### [Exercises]
[1] Write out the passage on antibiotic uptake by E. crassipes from "Conclusions" to "of antibiotic-polluted waters.".
[2] List the sources of water with high antibiotic concentrations that the passage on antibiotic uptake by E. crassipes gives as examples.

The absorption of pharmaceutical products by aquatic plants has been well reported (Malakootian et al. 2015; Gomes et al. 2017) and has motivated investigations for using plants as potential green technologies that could purify aquatic environments. Generally, in natural aquatic environments, antibiotic concentrations are relatively low. The floating macrophyte E. crassipes can take up antibiotics from contaminated waters for a relatively longer period of time. However, under high antibiotic concentrations, e.g., wastewater treatment plants effluents, hospital sewage water, or pharmaceutical manufactures effluents, the growth of E. crassipes and the antibiotic absorption are time-limited; thus, further management of harvest is necessary for the restoration of antibiotic-contaminated waters.

Conclusions

Antibiotic CIP–contaminated water did not affect the growth and survival of E. crassipes at the initial stage, as evidenced with the monitoring of chlorophyll content, chlorophyll fluorescence parameter, and antioxidative enzymes. However, there were morphological changes being observed during tender leaves gradually turned white after long exposure to CIP, caused by the decrease of photosynthetic pigments and antioxidative enzyme activities. In addition, CIP was absorbed with E. crassipes in a dose-response scenario. The initial elevated external concentrations stimulated the antibiotic absorption by E. crassipes. The roots, instead of leaves, were found to be the main CIP absorber. The time-scale regulation of E. crassipes must therefore needs be considered for the phytoremediation of antibiotic-polluted waters.

### [Data segment]
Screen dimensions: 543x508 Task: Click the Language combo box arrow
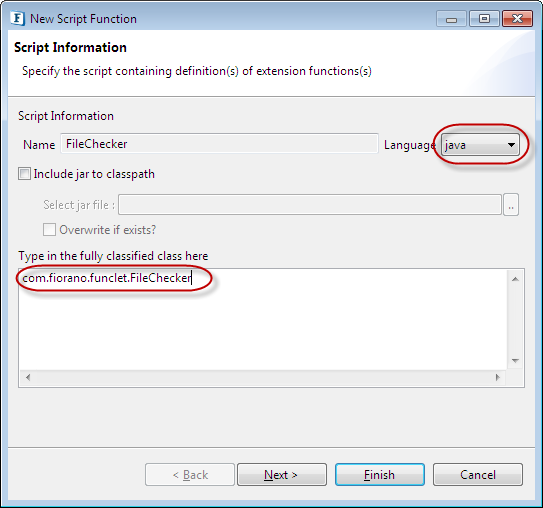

### [Exercise answers]
[1]
Conclusions

Antibiotic CIP–contaminated water did not affect the growth and survival of E. crassipes at the initial stage, as evidenced with the monitoring of chlorophyll content, chlorophyll fluorescence parameter, and antioxidative enzymes. However, there were morphological changes being observed during tender leaves gradually turned white after long exposure to CIP, caused by the decrease of photosynthetic pigments and antioxidative enzyme activities. In addition, CIP was absorbed with E. crassipes in a dose-response scenario. The initial elevated external concentrations stimulated the antibiotic absorption by E. crassipes. The roots, instead of leaves, were found to be the main CIP absorber. The time-scale regulation of E. crassipes must therefore needs be considered for the phytoremediation of antibiotic-polluted waters.

[2]
- wastewater treatment plants effluents
- hospital sewage water
- pharmaceutical manufactures effluents